There are ways you can prevent a scalding injury and protect your family. Whether you’re giving your little one a bath, carrying a hot beverage or cooking on the stove, follow the Home Safety Council’s tips to prevent burn and scalding injuries in every area of your home.
- Set your water heater at 120 degrees F or just below the medium setting.
- Fill the tub. Run your hand through the water to test for hot spots. Then help children get in.
- When children are in or near the tub, watch them closely. Young children and older people have thin skin. They burn more quickly.
- To prevent a scalding injury, install special tub spouts and shower heads, such as H2otStop, that prevent hot water burns. These sense if the water gets hot enough to cause a burn and shuts off the flow of water.
- Wear long oven mitts to protect your skin when cooking or handling hot food.
- Turn pot handles toward the back of the stove so children cannot pull them down. Use back burners when cooking.
- To prevent a scalding injury, keep children away from the stove when you are cooking. Put tape on the floor to help children learn to stay out of the “no-kid-zone.”
- Food cooked in the microwave can get very hot and cause a burn. Use oven mitts when you take off the lid. Stir and test the food before serving to make sure it is cool enough to eat.

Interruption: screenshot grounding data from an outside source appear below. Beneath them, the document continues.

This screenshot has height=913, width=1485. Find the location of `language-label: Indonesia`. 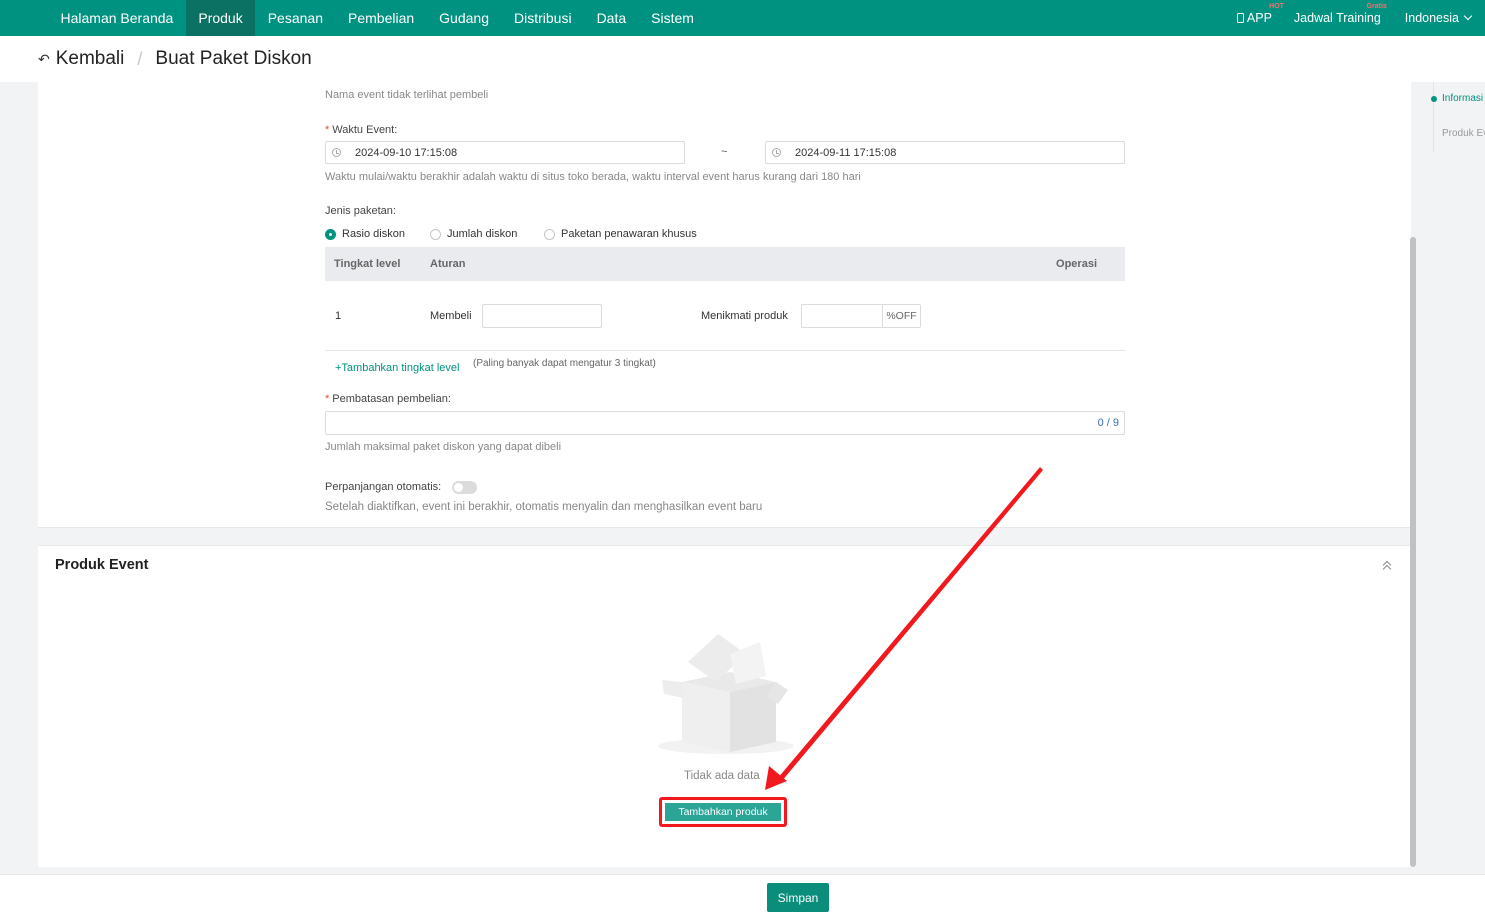

language-label: Indonesia is located at coordinates (1432, 18).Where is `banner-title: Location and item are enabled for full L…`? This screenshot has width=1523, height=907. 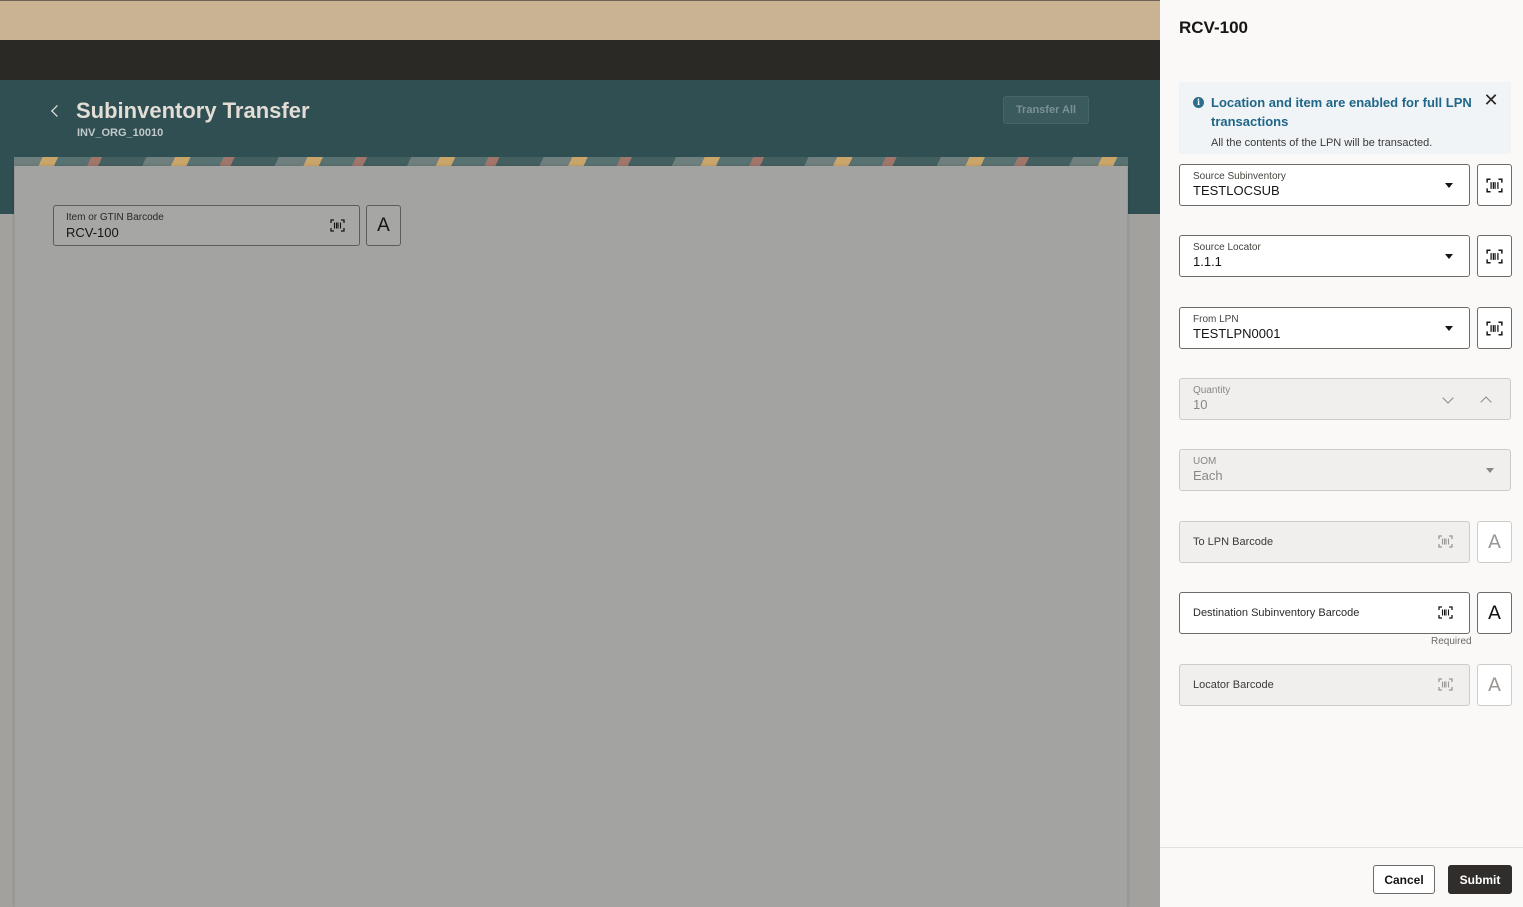
banner-title: Location and item are enabled for full L… is located at coordinates (1342, 112).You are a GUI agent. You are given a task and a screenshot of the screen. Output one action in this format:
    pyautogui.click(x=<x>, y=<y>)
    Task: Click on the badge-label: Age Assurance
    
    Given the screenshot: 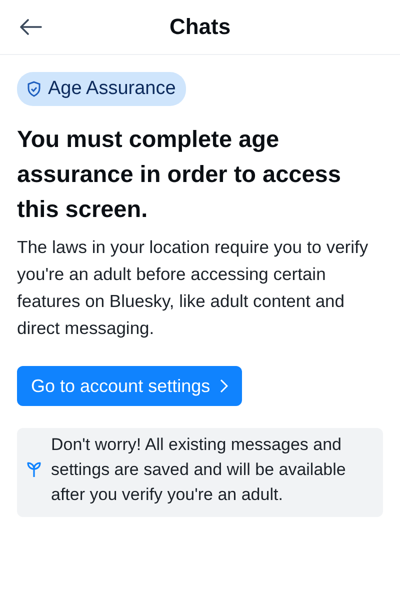 What is the action you would take?
    pyautogui.click(x=112, y=89)
    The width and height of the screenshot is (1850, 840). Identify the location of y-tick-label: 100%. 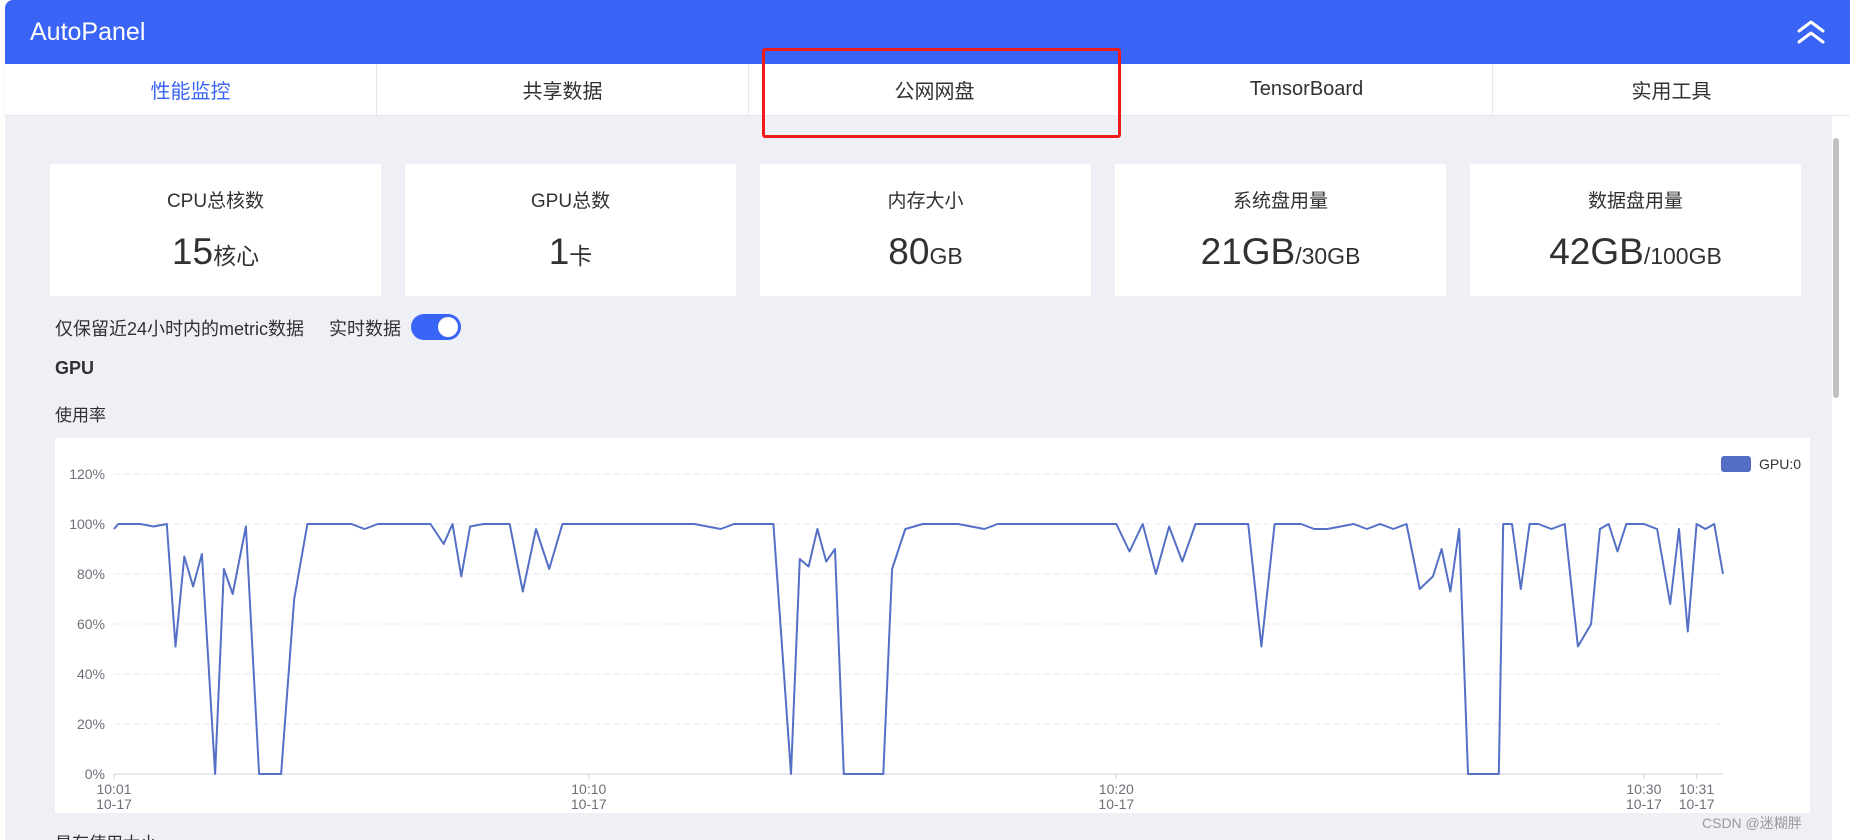
(87, 524).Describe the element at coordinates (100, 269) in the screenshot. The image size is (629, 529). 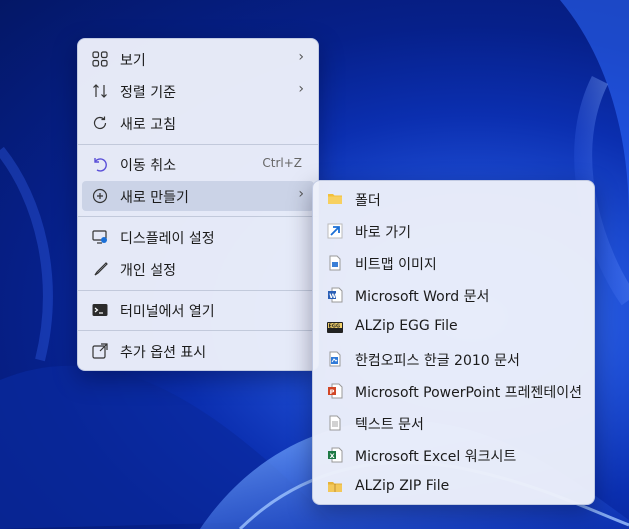
I see `brush-icon` at that location.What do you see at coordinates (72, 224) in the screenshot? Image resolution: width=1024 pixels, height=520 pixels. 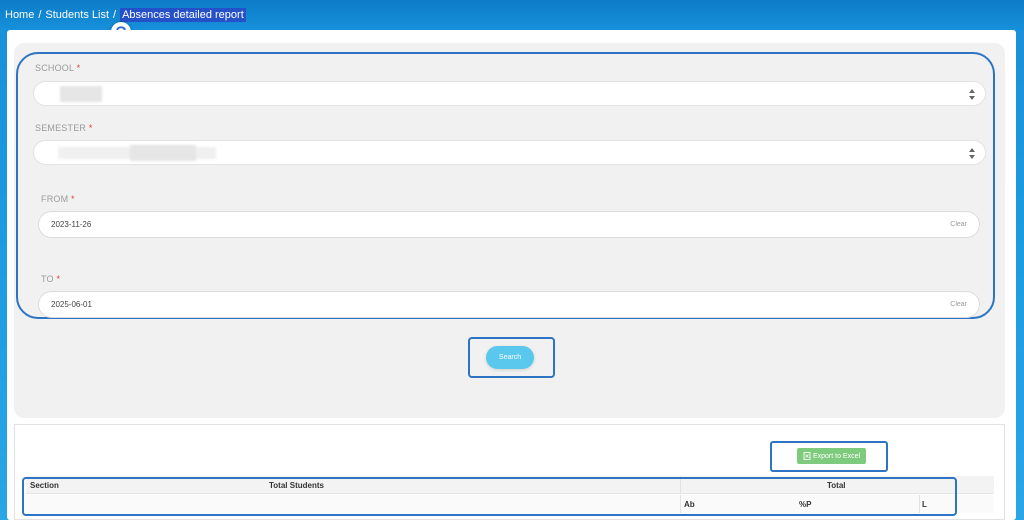 I see `from-date-value: 2023-11-26` at bounding box center [72, 224]. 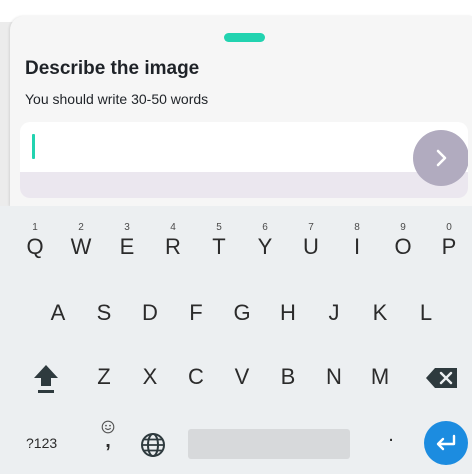 I want to click on key-o: 9 O, so click(x=403, y=241).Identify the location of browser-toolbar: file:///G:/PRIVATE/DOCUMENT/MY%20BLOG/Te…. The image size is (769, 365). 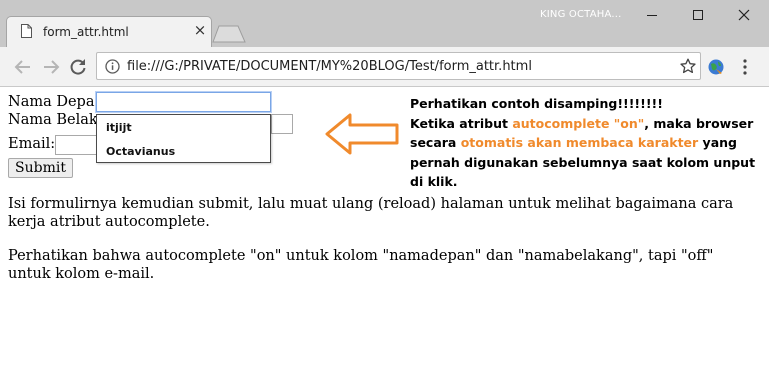
(384, 67).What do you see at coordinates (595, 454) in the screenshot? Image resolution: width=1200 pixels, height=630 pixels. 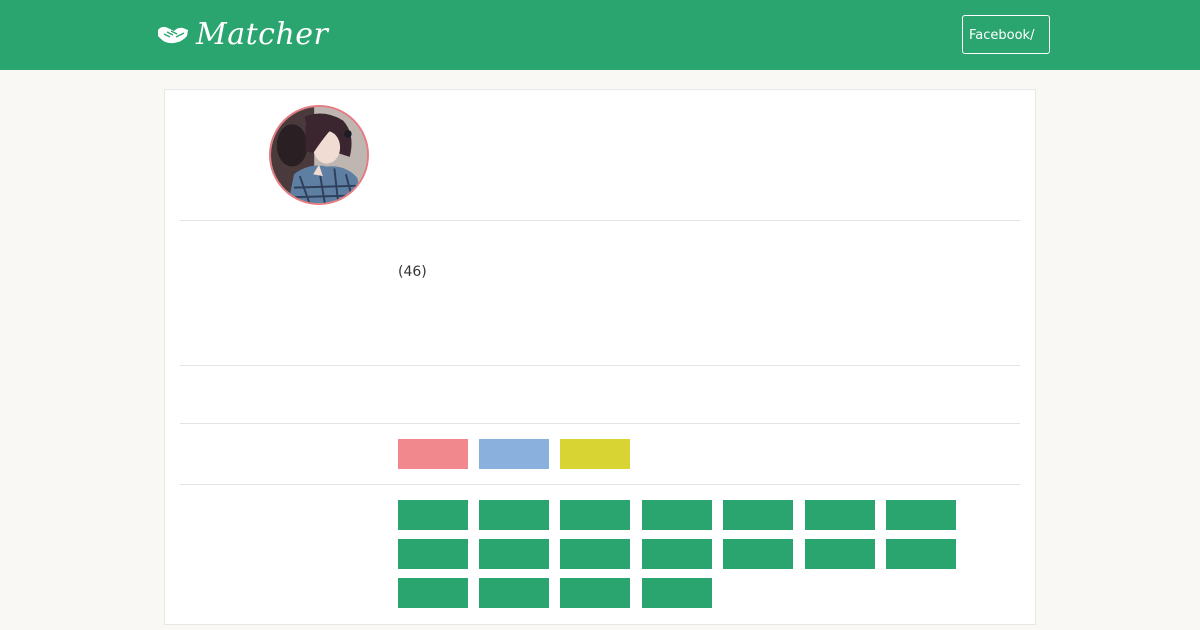 I see `tag-yellow` at bounding box center [595, 454].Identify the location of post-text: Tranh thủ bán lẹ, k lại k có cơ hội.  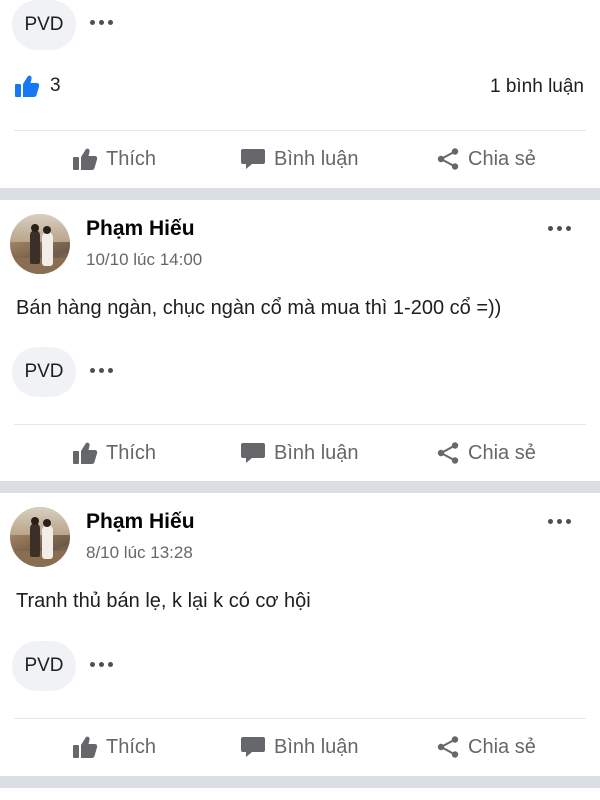
(164, 601).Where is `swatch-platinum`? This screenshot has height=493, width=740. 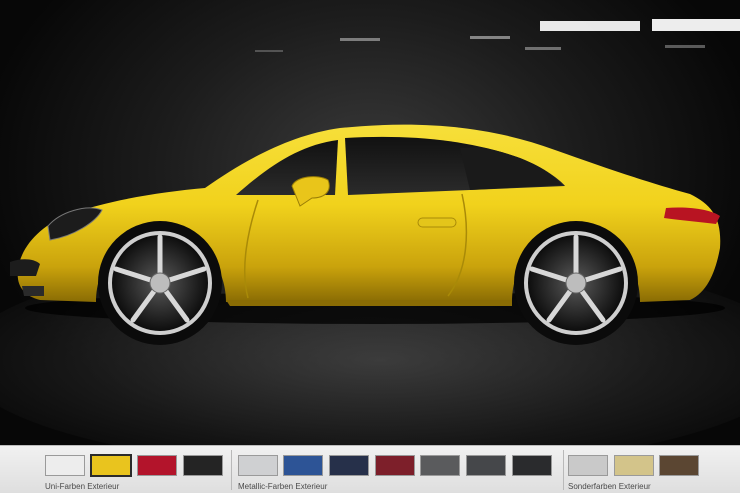 swatch-platinum is located at coordinates (588, 466).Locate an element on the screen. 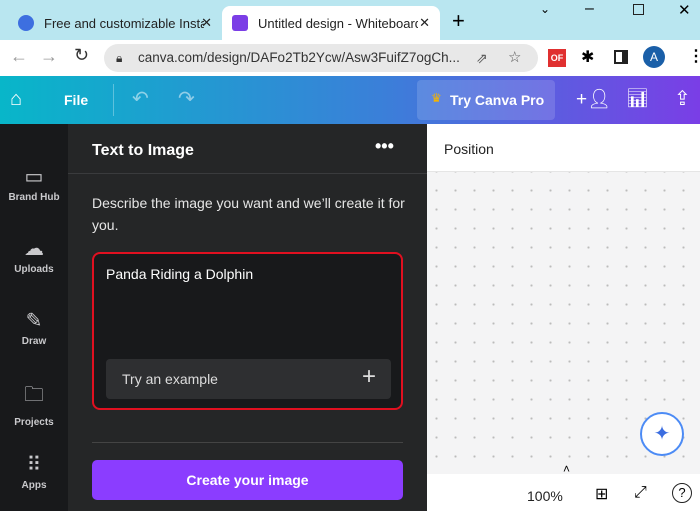 This screenshot has width=700, height=511. profile-avatar: A is located at coordinates (654, 57). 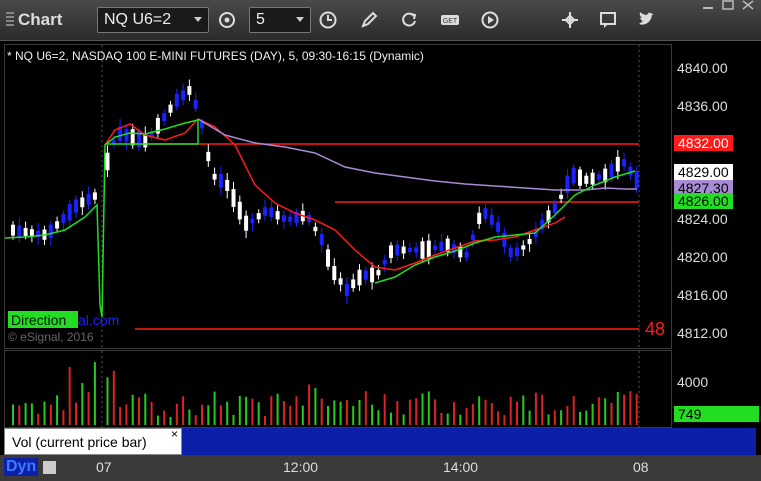 I want to click on green-moving-average, so click(x=102, y=218).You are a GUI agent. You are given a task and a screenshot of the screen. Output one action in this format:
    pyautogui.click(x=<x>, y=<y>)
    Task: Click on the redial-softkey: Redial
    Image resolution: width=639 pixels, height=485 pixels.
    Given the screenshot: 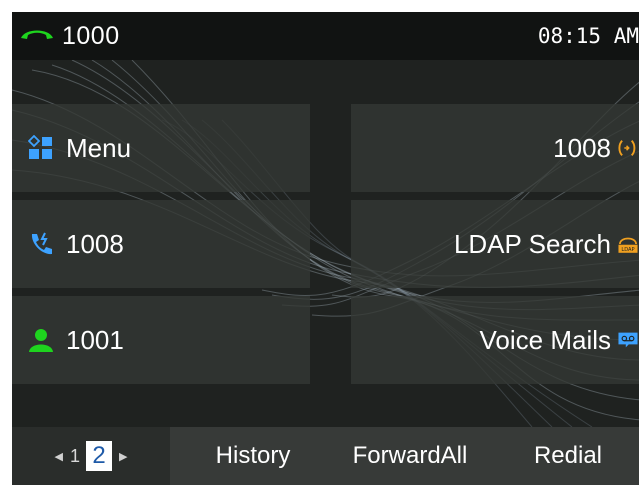 What is the action you would take?
    pyautogui.click(x=568, y=456)
    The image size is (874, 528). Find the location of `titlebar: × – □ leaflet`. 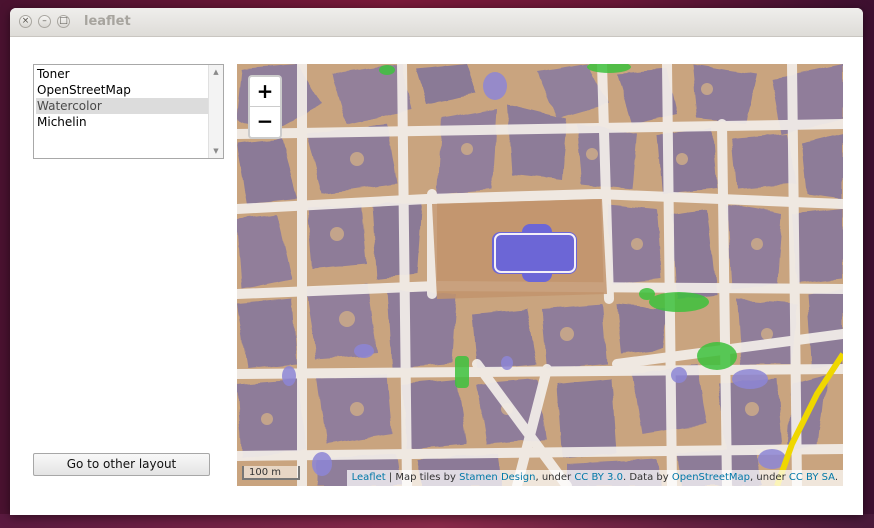

titlebar: × – □ leaflet is located at coordinates (436, 22).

- Keep hot drinks away from the edge of tables and counters. Do not use tablecloths or place mats because young children can pull them down of the table and scald themselves.
- Use a “travel mug” with a tight-fitting lid for all hot drinks. This can help prevent a burn if the cup tips over.
- Do not hold or carry a child while you have a hot drink in your hand. Put only cold drinks in the cup holder of your child’s stroller and child safety seat.
If a burn occurs:
- Cool a burn with running water. Do this right away.
- Keep the burned area in cool water for 3 minutes or longer. Do not put ice, butter or lotion on the burn. This could make it worse.
- Call your doctor or 911 if the burn looks bad.